======== DOCUMENT SEGMENT ========

MY INTERFAITH STANCE
What does Interfaith ministry mean to me? Rev. Lizzie Ward
It means standing at the edge of something — and being honest about it.
I came to ministry training not with answers but with wounds. Twenty-five years of feeling shut out of the Anglican Church I grew up in. Of trying, repeatedly, to belong — and circling back, each time, to a faith I was faking. Patriarchal liturgy, an incomplete God, stories that didn’t hold the fullness of my experience. And underneath it all, an ache that never went away.
What brought me to OneSpirit Interfaith Foundation was a calling: to heal my church hurt, and to reconcile — genuinely — with God. The God of my understanding which cannot be contained within organised religion but always spirals back to Jesus and Mary Magdalene. The energy of gnosis, of agape, of eternal Love. The Great Mystery that has many names and no single face. The closest I might come to describing my way, is Mysticism.
OneSpirit’s roots go back to the 1970s, when spiritual leaders across traditions sought new ways to heal division in the wake of global trauma. Among them was Rabbi Joseph Gelberman — a Holocaust survivor whose response to unimaginable loss was compassion rather than despair. He believed profoundly in unity through diversity, and in 1981 co-founded The New Seminary in New York, where interfaith ministry was not an idea but a lived practice. That founding spirit of compassion continues to flow through OneSpirit Interfaith Foundation today.

======== ENTRIES PROVIDED ========

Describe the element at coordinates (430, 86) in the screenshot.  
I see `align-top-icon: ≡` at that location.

========
======== ENTRIES PROVIDED ========

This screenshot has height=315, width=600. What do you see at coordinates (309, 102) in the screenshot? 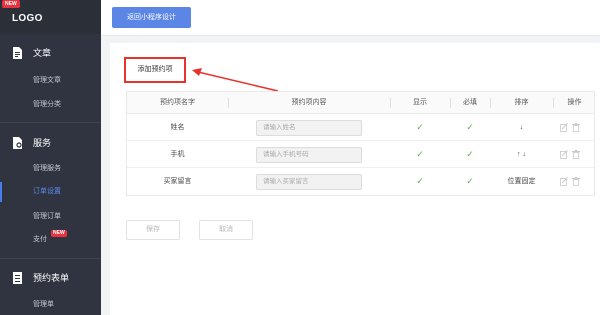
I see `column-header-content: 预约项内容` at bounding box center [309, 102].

========

WORK TO COMPLETE — Could you sum up the interfaith stance statement in two sentences?

RESPONSE — Rev. Lizzie Ward describes interfaith ministry as standing at the edge of something and being honest about it, and explains arriving at ministry training after twenty-five years of feeling shut out of the Anglican Church, drawn to OneSpirit Interfaith Foundation by a calling to heal church hurt and reconcile with a God best described through Mysticism. OneSpirit's roots go back to the 1970s and to leaders such as Rabbi Joseph Gelberman, a Holocaust survivor who co-founded The New Seminary in New York in 1981, and that founding spirit of compassion still flows through the foundation today.